§ **Activity**: Every line of the records must be repeated exactly; pictures stay out.

Screenshot grounding data

============

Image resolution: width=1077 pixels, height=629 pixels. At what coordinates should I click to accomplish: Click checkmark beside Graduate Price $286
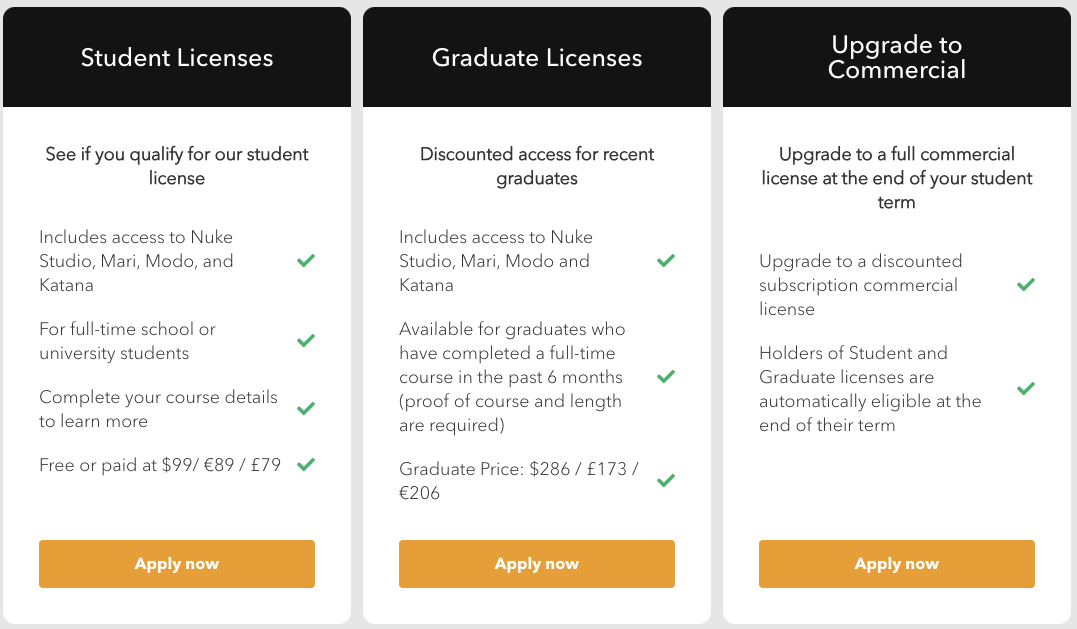[666, 481]
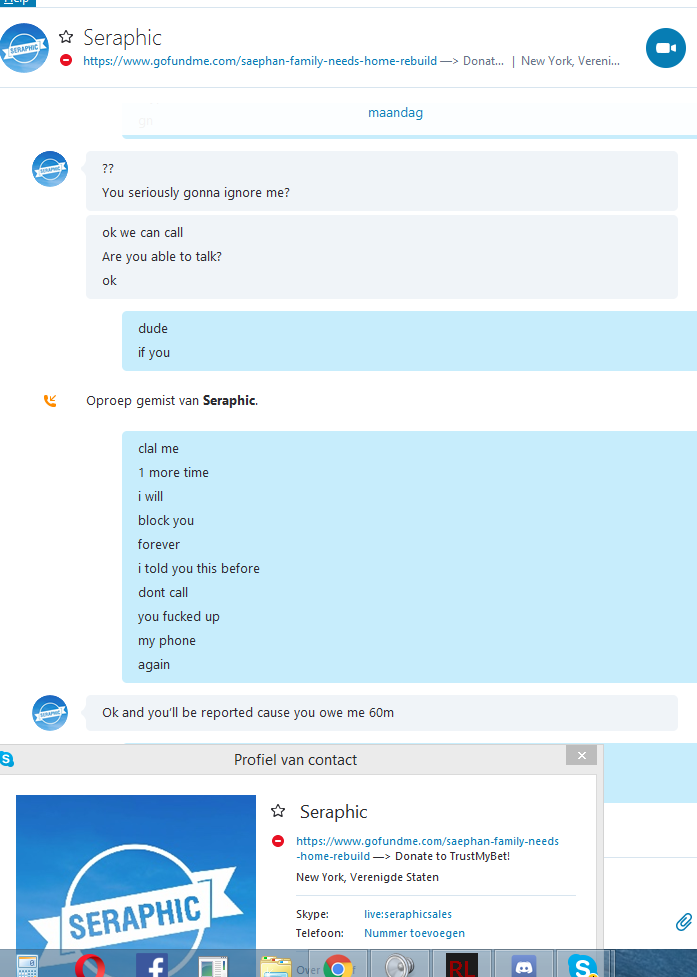The width and height of the screenshot is (697, 977).
Task: Open Rocket League from taskbar
Action: click(462, 965)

============

§ **Expected answer**:
Image resolution: width=1077 pixels, height=629 pixels. At what coordinates should I click to accomplish: Click checkmark beside Graduate Price $286
[666, 481]
The width and height of the screenshot is (697, 977).
Task: Open Rocket League from taskbar
Action: click(462, 965)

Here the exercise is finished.